The Wedge of Truth (Downers Grove, IL: InterVarsity Press, 2000), p. 149.
By any realistic definition naturalism is a religion, and an extremely dogmatic one. It rests on a basic conviction about ultimate reality that is held by a kind of faith, and it incorporates its own definitions of "knowledge" and "reason." It says that knowledge comes ultimately from our senses and that the more complex forms of knowledge come from scientific investigation. By naturalistic definition there can be no such thing as knowledge of the supernatural. Statements about God are either nonrational (if frankly presented as mere subjective belief) or irrational (if they purport to make objective factual claims).
The Engine of Reason, The Seat of the Soul (MIT Press: 1999), pp. 18-9.
The religious hypothesis of mind-body dualism has been in trouble with evolutionary biology, and with several other sciences as well, for more than a century. It didn't need any special input from artificial intelligence or neuroscience to make it scientifically implausible. I bring it up here only because it is a clear example of a popular and important belief currently under siege by modern information. And because its example may be repeated. The fact is, there is a much more intriguing area of current conceptual commitment, one more likely to be affected by emerging cognitive theory in particular. It lies even closer to home and is even more widespread, if that is possible, than mind-body dualism. It is our current self-conception: our shared portrait of ourselves as self-conscious creatures with beliefs, desires, emotions, and the power of reason.
The Engine of Reason, The Seat of the Soul (MIT Press: 1999), pp. 3-4.
Your brain is far too complex and mercurial for its behavior to be predicted in any but the broadest outlines or for any but the shortest distances in the future. Faced with the extraordinary dynamical features of a functioning brain, no device constructible in this universe could ever predict your behavior, or your thoughts, with anything more than merely statistical success. ¶ So one need not fear being reduced to a clanking robot or an empty machine.
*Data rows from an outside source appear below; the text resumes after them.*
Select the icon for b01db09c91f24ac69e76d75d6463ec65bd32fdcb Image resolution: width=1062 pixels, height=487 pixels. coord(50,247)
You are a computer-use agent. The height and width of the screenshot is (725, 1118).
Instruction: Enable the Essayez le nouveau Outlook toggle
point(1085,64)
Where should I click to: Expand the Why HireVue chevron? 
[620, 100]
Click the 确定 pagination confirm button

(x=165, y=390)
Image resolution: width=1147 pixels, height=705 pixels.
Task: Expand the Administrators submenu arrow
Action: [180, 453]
Quite to the contrary, we are now in a position to explain how our vivid sensory experience arises in the sensory cortex of our brains: how the smell of baking bread, the sound of an oboe, the taste of a peach, and the color of a sunrise are embodied in a vast chorus of neural activity. We now have the resources to explain how the motor cortex, the cerebellum, and the spinal cord conduct an orchestra of muscles to perform the cheetah's dash, the falcon's strike, or the ballerina's dying swan. ... On this matter of conceptual development there is especial cause for wonder. For the human brain, with a volume of roughly a quart, encompasses a space of conceptual and cognitive possibilities that is larger, by one measure at least, than the entire astronomical universe. It has this striking feature because it exploits the combinatorics of its 100 billion neurons and their 100 trillion synaptic connections with each other.
How the Mind Works (W.W. Norton & Company: January 1, 1999)
The supposedly immaterial soul, we now know, can be bisected with a knife, altered by chemicals, started or stopped by electricity, and extinguished by a sharp blow or by insufficent oxygen.
Consilience: The Unity of Knowledge (Knopf: 1998), 266.
...the Central Idea of the consilience worldview is that all tangible phenomena, from the birth of the stars to the workings of social institutions, are based on material processes that are ultimately reducible, however long and torturous the sequences, to the laws of physics.